Eşyaya farklı açılardan bakma fıtrî bir duygu.

Özellikle Doğu’nun müşkülleri düz bakışla anlaşılmaz.

Politikanın zatı pozitivisttir.

Rasyoneldir.

Somuttur.

Sathidir.

Ama Doğu ve Doğulu idealisttir.

Dogmatiktir.

Soyuttur.

Derindir.

Doğu’nun Müslüman’ı da böyledir, Laik’i de.

Solcusu da böyledir, Kürtçüsü de Türkçüsü de.

Türkiye’de her siyasetçinin benliğinde bu çelişki çatışır durur.

Derundaki varoluşsal çatışma bitmez bir enerji açığa çıkarır.

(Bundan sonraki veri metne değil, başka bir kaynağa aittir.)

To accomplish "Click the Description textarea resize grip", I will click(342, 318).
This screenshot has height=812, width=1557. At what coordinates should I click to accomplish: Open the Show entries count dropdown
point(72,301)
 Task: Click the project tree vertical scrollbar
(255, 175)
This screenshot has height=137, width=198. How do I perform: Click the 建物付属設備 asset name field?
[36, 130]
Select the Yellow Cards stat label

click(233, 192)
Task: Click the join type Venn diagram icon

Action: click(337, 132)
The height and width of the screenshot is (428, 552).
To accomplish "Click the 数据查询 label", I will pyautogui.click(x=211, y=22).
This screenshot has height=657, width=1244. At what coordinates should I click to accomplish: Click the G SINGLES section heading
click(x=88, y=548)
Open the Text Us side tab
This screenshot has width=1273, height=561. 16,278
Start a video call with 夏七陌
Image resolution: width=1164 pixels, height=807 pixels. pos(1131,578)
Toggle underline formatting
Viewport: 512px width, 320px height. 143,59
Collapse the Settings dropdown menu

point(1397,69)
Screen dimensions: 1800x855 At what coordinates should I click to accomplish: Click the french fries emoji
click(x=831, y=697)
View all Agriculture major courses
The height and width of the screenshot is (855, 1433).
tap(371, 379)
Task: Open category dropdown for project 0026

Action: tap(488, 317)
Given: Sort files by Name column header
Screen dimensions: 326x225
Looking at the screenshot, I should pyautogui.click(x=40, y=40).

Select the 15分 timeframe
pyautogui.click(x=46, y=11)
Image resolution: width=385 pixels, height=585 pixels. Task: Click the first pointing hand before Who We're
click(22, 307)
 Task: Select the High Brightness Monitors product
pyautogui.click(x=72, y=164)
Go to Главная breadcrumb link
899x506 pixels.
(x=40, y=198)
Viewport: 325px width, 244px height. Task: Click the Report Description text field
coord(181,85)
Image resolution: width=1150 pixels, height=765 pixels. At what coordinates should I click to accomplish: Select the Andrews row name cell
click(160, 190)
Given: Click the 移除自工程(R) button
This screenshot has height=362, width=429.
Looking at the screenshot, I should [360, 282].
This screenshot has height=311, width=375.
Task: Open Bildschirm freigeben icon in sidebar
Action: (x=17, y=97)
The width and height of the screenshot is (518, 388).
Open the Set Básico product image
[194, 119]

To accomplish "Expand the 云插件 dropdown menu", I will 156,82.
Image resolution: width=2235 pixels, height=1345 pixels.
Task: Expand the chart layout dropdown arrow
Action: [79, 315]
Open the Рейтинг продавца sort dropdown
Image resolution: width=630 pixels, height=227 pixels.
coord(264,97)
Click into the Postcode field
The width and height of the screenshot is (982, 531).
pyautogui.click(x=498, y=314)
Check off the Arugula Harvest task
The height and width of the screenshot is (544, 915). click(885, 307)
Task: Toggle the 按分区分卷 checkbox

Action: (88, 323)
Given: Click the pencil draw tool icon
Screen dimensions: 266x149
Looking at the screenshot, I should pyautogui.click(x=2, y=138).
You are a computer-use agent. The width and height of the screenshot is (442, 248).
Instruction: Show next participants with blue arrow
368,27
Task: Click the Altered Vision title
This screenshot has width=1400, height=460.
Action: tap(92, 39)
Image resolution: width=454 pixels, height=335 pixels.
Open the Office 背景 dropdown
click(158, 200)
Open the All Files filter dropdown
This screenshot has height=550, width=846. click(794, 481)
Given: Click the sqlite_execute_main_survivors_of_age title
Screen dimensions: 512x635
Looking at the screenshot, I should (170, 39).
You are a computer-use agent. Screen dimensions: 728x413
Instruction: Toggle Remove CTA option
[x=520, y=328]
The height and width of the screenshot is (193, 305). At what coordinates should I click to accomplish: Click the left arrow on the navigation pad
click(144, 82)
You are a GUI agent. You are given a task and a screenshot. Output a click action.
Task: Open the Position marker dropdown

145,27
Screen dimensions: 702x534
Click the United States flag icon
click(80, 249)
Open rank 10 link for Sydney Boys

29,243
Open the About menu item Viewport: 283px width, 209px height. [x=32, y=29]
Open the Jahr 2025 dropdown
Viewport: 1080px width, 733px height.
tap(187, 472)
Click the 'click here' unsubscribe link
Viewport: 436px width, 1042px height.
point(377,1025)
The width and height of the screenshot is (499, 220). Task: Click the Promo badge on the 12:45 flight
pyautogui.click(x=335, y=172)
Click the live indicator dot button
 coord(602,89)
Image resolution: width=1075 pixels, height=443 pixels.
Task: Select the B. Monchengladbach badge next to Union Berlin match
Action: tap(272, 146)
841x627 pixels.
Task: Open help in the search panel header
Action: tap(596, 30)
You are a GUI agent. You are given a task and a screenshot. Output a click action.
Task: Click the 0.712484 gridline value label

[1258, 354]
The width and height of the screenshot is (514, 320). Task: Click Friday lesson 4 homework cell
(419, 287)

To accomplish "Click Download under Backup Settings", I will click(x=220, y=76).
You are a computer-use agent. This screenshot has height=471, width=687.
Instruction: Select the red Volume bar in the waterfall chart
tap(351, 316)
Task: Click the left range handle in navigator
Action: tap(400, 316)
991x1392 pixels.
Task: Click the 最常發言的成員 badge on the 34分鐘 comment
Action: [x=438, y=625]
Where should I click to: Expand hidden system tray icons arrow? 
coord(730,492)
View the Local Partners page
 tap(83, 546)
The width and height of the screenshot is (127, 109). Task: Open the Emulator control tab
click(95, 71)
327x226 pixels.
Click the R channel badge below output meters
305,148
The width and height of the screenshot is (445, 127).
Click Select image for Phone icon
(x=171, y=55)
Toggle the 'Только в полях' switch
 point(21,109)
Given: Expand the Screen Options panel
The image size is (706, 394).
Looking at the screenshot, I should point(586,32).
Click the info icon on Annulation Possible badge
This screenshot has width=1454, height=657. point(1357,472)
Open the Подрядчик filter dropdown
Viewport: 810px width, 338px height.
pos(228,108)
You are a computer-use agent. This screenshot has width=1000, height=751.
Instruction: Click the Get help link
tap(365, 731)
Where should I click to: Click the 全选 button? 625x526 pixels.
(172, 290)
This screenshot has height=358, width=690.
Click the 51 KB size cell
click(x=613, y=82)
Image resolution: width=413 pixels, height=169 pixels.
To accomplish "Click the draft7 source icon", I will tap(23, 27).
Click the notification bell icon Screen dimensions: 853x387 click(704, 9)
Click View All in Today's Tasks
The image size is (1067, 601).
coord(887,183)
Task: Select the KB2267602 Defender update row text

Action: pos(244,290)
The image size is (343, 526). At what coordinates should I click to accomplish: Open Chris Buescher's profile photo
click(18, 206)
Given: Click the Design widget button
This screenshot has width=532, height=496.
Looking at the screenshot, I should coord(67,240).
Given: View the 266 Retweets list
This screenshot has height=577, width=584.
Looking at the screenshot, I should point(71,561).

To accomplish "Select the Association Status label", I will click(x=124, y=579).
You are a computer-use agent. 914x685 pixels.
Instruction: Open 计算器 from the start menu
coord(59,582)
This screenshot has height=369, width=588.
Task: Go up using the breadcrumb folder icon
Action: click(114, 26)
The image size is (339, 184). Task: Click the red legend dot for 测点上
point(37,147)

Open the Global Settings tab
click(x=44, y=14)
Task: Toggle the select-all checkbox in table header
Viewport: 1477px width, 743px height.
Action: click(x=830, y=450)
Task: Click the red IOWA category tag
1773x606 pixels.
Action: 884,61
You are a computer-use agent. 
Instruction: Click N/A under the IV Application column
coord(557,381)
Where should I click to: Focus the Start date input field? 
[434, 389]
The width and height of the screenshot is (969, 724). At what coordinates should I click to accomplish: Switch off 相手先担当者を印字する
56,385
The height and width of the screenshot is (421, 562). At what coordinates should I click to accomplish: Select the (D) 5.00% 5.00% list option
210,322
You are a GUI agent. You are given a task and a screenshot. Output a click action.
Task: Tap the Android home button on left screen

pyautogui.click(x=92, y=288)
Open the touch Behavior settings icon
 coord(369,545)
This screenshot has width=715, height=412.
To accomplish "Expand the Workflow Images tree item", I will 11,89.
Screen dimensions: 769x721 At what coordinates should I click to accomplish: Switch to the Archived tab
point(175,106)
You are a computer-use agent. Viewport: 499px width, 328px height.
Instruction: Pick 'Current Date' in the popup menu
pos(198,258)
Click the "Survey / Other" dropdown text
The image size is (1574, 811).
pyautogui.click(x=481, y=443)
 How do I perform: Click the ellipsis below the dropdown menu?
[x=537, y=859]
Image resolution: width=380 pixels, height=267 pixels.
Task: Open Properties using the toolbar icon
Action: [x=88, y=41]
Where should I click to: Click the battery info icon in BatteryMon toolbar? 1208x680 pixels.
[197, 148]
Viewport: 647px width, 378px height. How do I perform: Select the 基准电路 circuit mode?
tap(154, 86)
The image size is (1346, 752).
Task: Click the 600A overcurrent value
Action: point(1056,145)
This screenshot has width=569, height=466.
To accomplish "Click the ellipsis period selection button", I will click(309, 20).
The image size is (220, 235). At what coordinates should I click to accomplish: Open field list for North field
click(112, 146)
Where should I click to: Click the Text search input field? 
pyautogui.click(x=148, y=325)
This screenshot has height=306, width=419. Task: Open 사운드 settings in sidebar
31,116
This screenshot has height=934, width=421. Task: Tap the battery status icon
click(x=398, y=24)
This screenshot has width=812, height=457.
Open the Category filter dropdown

Karizmatik lideri var eden aslında bu enerjidir.

Türkiye siyaseti de bu anlamda geçmişinden kaçamaz.

Doğasının bütün özelliklerini eylemlerinde gösterir.

İnsanlar Ahmet Davutoğlu’nun başbakanlıktan ayrılmasının künhüne varmak istiyor.

Davutoğlu için birbirine zıt sekter  ve uç  iki kanaat oluştu.

İnatla, kanaatlerinin topluma yayılmasını, kitleselleşmesini bekliyorlar.

Klasik doğulu ve duygusal tepki veriyorlar.

Ama etkileşimin maksimum seviyesi ve yayılma istiabı bu, daha fazlası olmayacak.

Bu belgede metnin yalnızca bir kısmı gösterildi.